Captain Derek’s rationality won him over all too quickly. There was only one solution.

He had to get this over and done with, the quicker and better. The boy was sinking fast from his injury and it would be a swift mercy for them both. He couldn’t give himself time to reignite those dim beacons of tenderness that were already glowing incriminatingly, deep within him – that would be the most fatal blow of all.

‘Come on,’ he whispered, slowly levering himself to his feet, heaving up the prince’s limp form. ‘It’s time to go.’

‘Very well.’

Nigel’s voice was surprisingly steady for one who leant heavily against the Captain, who guided him towards the door and the top of the winding staircase. He still clasped his injured arm to his chest, his blood-stained hand tucked inside what remained of his jacket.

The descent seemed even longer than the climb and neither man said a word. Derek found his arm slipping around Nigel’s waist as he stumbled on the stairs, skimming lightly over his hip bone and abdomen, bare flesh exposed beneath his shredded shirt. The prince tensed at the contact, but never once looked up, as if he were concentrating very hard on the simple task of putting one foot in front of the other.

Derek, however, found himself glancing out of the arrow slits again, compelled to check that there was still a world beyond the tragic vignette in which he was involuntarily embroiled.

The city was still there, dank and decaying. It was starting to get dark, and he now discerned the lambent glow of flames: the funeral pyres of a hundred desecrated dwellings. The crisp, smell of ice in the air was dampened by the acrid odour of smoke. It was still snowing, but he thought maybe the flurrying flakes were a little larger and more purposeful than they had been on his climb. They would soon subdue the smouldering fires, even if they could not remove the stain of death.

At length, they reached the bottom of the staircase. Derek released Nigel for a moment, leaning him up against the wall, and heaved the heavy, iron-studded door open. The tower being on one corner of the Keep, the exit led into the main courtyard of the conquered castle. It was only a short walk, barely ten yards, across to the entrance to the dungeon.

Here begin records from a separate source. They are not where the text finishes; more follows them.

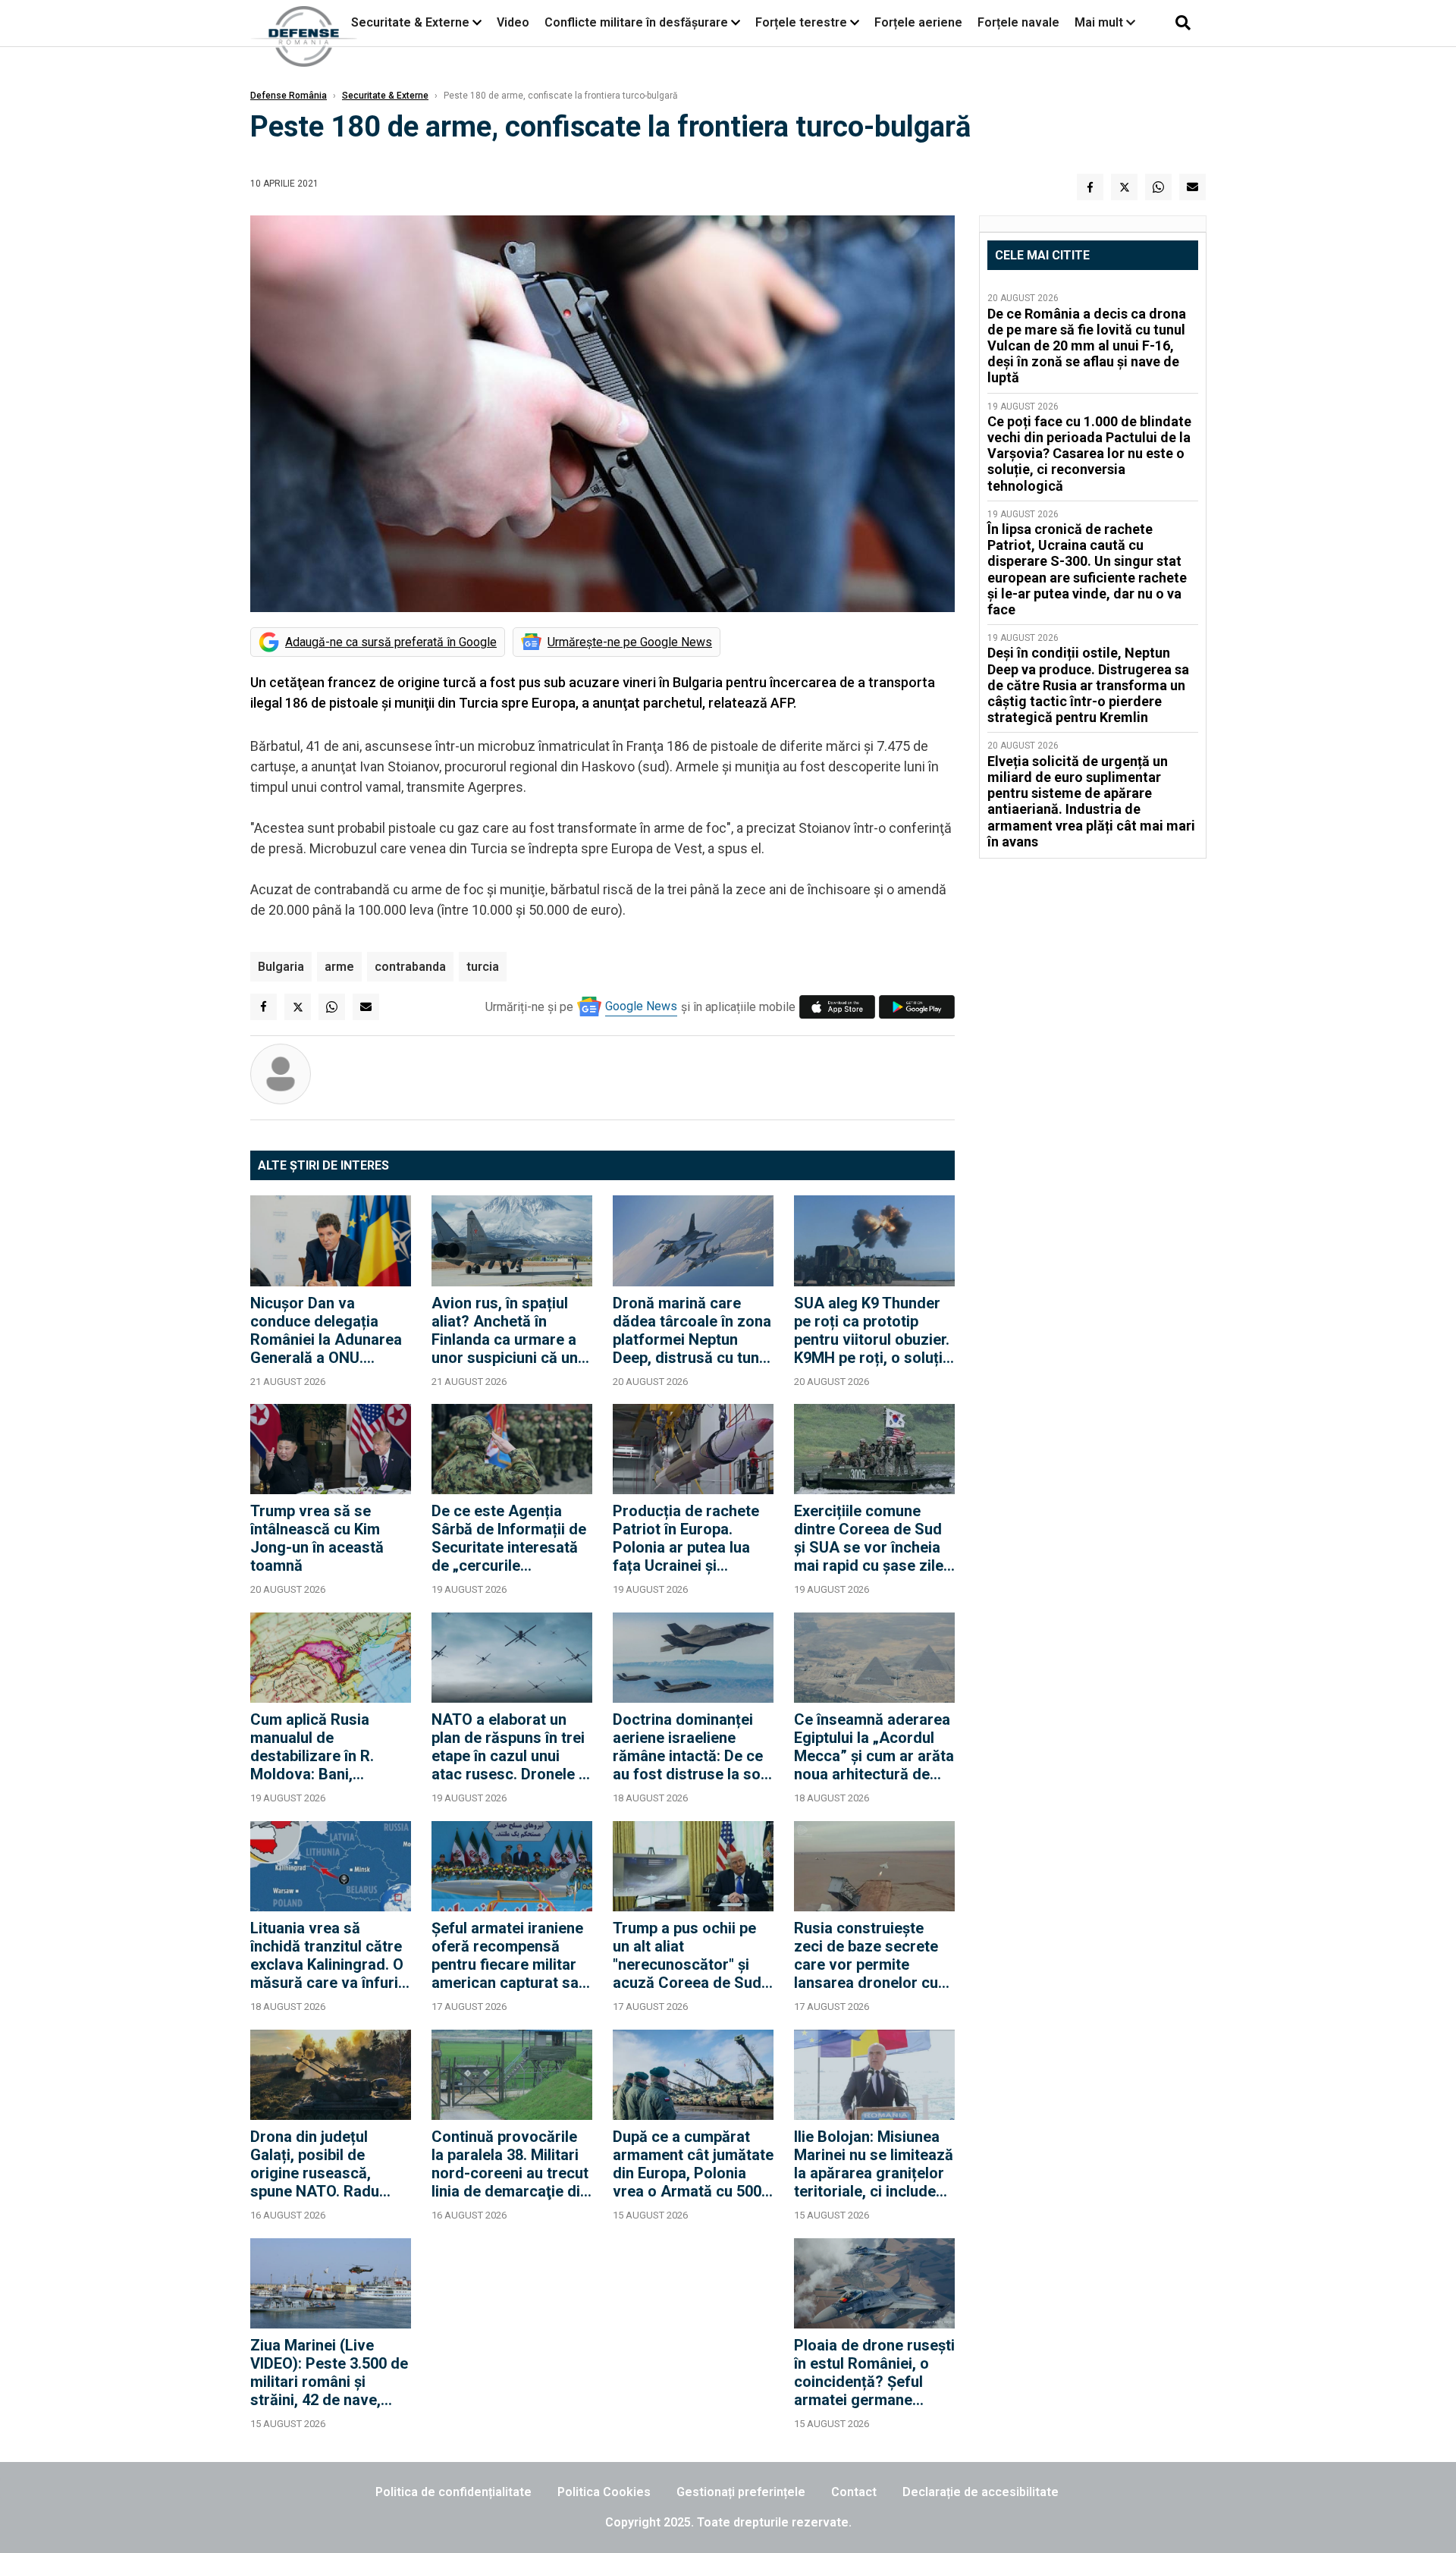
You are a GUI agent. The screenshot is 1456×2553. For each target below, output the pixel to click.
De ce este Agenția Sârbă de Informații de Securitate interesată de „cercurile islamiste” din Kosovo (508, 1538)
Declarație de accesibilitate (980, 2492)
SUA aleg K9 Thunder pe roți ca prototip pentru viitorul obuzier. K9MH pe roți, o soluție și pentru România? (872, 1330)
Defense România (288, 95)
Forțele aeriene (918, 22)
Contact (854, 2492)
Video (513, 22)
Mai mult (1100, 22)
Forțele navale (1018, 22)
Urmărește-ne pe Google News (630, 642)
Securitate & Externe (410, 22)
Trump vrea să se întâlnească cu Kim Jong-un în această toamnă (317, 1538)
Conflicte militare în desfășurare (636, 22)
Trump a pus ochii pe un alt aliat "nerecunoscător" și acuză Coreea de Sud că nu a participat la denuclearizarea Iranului (687, 1955)
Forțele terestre (801, 22)
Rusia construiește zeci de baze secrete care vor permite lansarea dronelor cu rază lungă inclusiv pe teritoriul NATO (869, 1955)
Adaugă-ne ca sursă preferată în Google (391, 642)
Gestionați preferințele (740, 2492)
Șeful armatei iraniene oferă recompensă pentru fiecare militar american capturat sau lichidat (509, 1955)
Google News (641, 1006)
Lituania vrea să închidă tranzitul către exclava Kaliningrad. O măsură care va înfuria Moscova (328, 1955)
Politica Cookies (604, 2492)
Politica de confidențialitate (453, 2492)
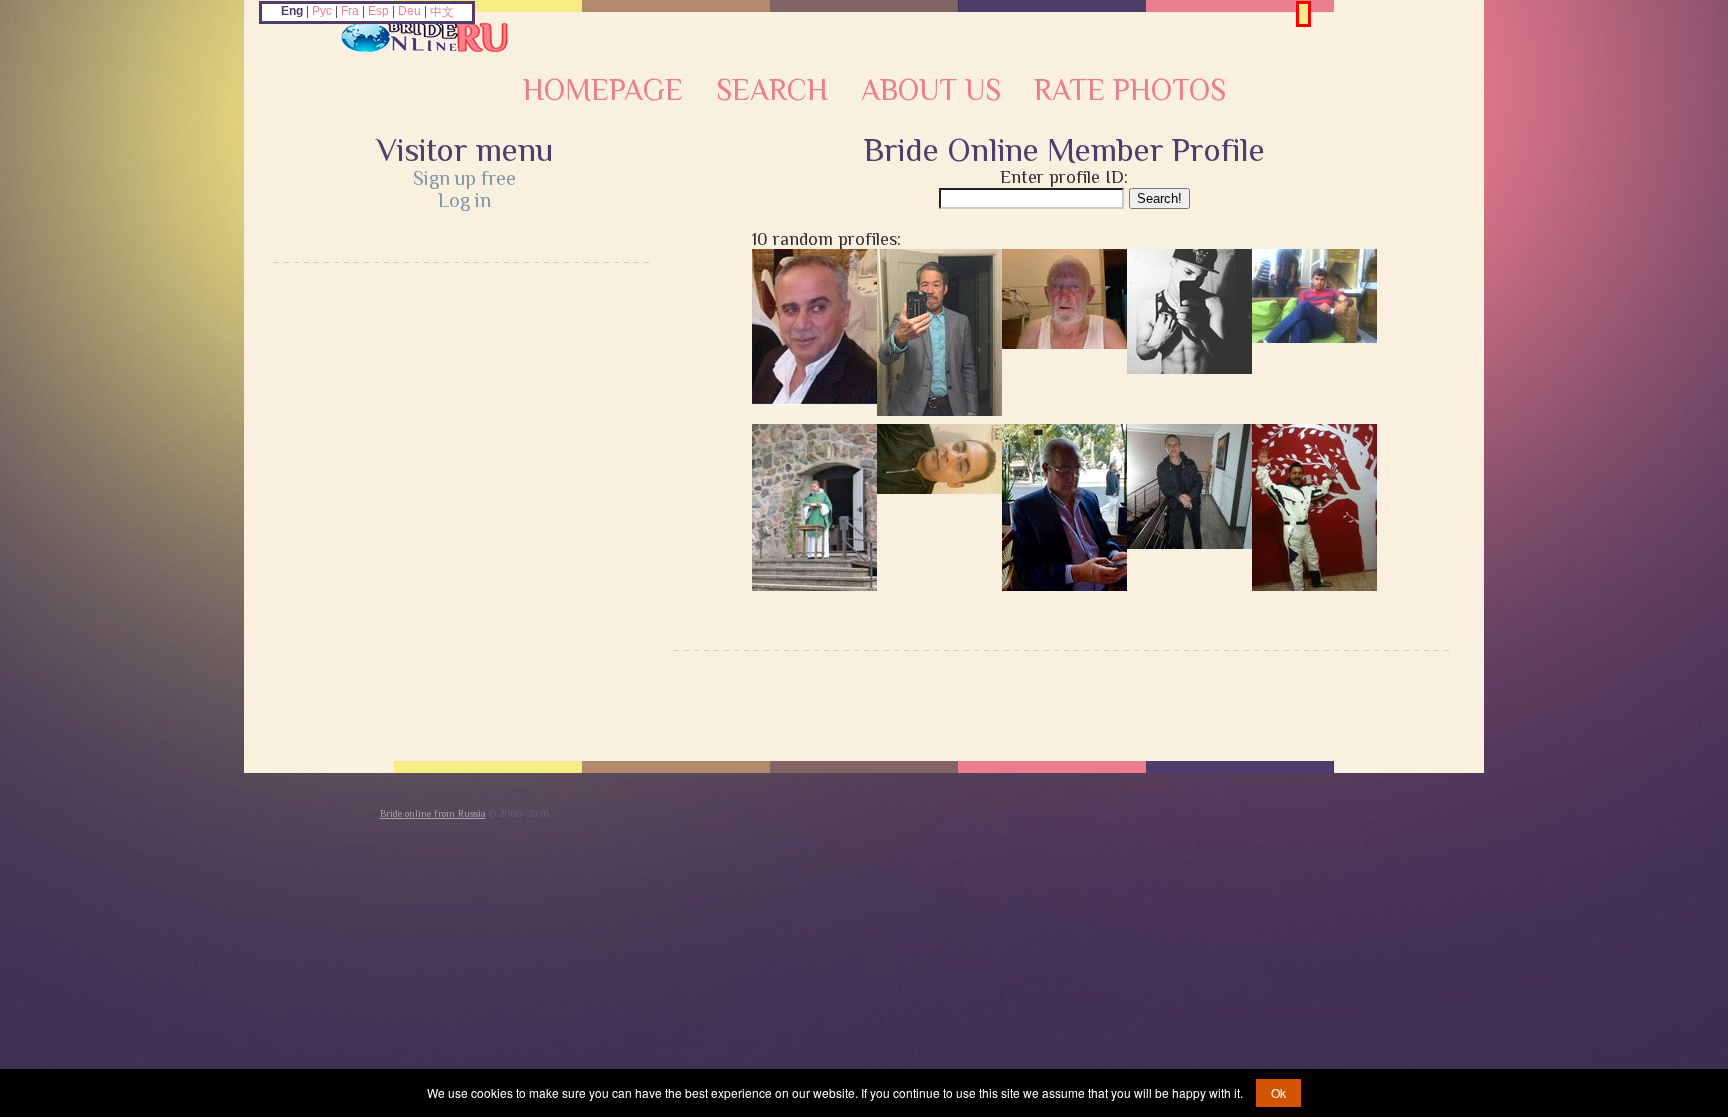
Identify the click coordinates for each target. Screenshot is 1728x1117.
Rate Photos (1130, 90)
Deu (409, 11)
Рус (322, 11)
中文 (442, 12)
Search (772, 90)
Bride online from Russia (433, 813)
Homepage (603, 90)
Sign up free (464, 178)
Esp (378, 11)
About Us (931, 90)
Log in (464, 200)
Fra (350, 11)
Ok (1278, 1092)
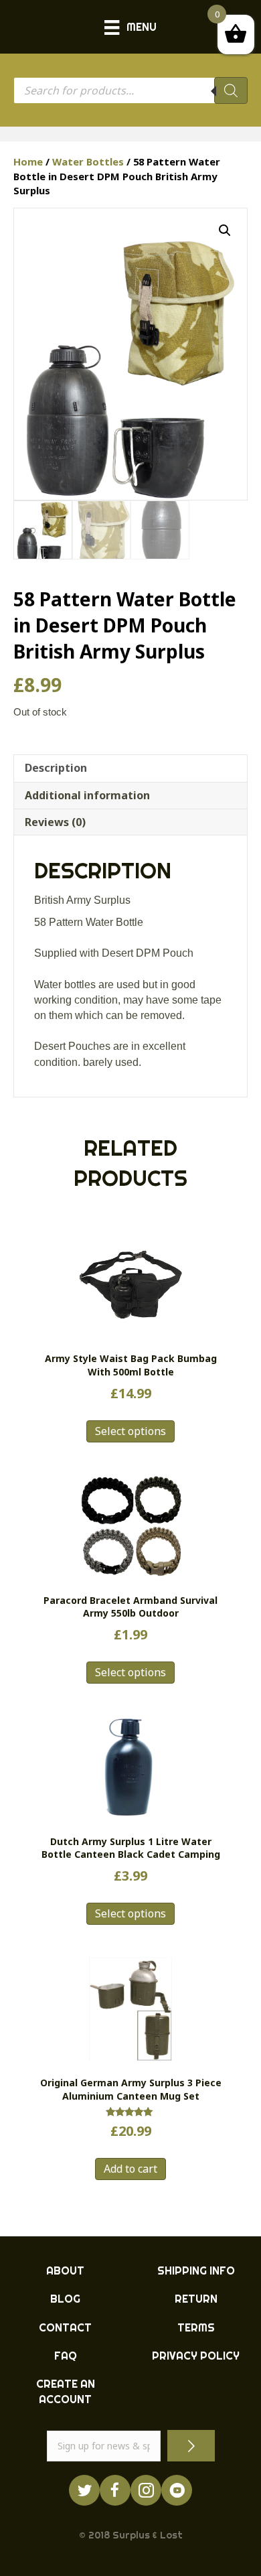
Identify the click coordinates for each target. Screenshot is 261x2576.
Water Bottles (88, 161)
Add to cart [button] (130, 2168)
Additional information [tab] (87, 795)
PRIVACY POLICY (196, 2355)
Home (28, 161)
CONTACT (65, 2327)
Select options (130, 1431)
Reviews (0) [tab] (55, 822)
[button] (225, 230)
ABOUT (65, 2270)
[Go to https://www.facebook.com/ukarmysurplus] (115, 2490)
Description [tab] (56, 767)
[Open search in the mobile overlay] (130, 90)
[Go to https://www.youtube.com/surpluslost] (176, 2490)
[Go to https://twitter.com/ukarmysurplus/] (84, 2490)
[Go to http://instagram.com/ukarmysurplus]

A strange pang made him wish it was further. Derek paused a moment before turning back to gather up his captive.

He saw the blow coming. But it was too late even for him to react.

Nigel swung the book with a strength Derek would have scarce thought him capable of, the whole weight of his body flung behind the blow. It caught the captain on the side of his head, sending him tottering backwards, momentarily stunned. But it was the follow up strike that had him doubled up in agony. With a tremendous force, Nigel brought his knee up between the Captain’s legs, scrunching through the chain-mail as if it was diaphanous silk.

Nigel cried out at the strain, then turned and sprinted off across the courtyard, his footing surprisingly assured as he traversed the slippery, wet cobbles. Derek – just for a moment – stared after him in wordless wonder.

He had been tricked! Or had he?

No. He had let his guard down. He knew, as well as he knew how to kill, that there was nothing on earth more dangerous than a desperate, condemned man.

The courtyard was nigh deserted, but there were a couple of guards on the gate, preventing free passage of the main drawbridge. By the time Derek shouted ‘stop him!’ Nigel had nearly reached it. Nevertheless, the prince paused just a moment, casting a hasty glance at a fine, black stallion tethered by the gate – the Captain’s own.

Dashing over, he tugged its reigns hopefully and began to fumble with its moorings. From the far-side of the yard, Derek whistled. The horse whinnied and reared its front legs. Its lethal hooves narrowly missed Nigel’s head. The boy backed away, shouted a curse, and fled for the gate.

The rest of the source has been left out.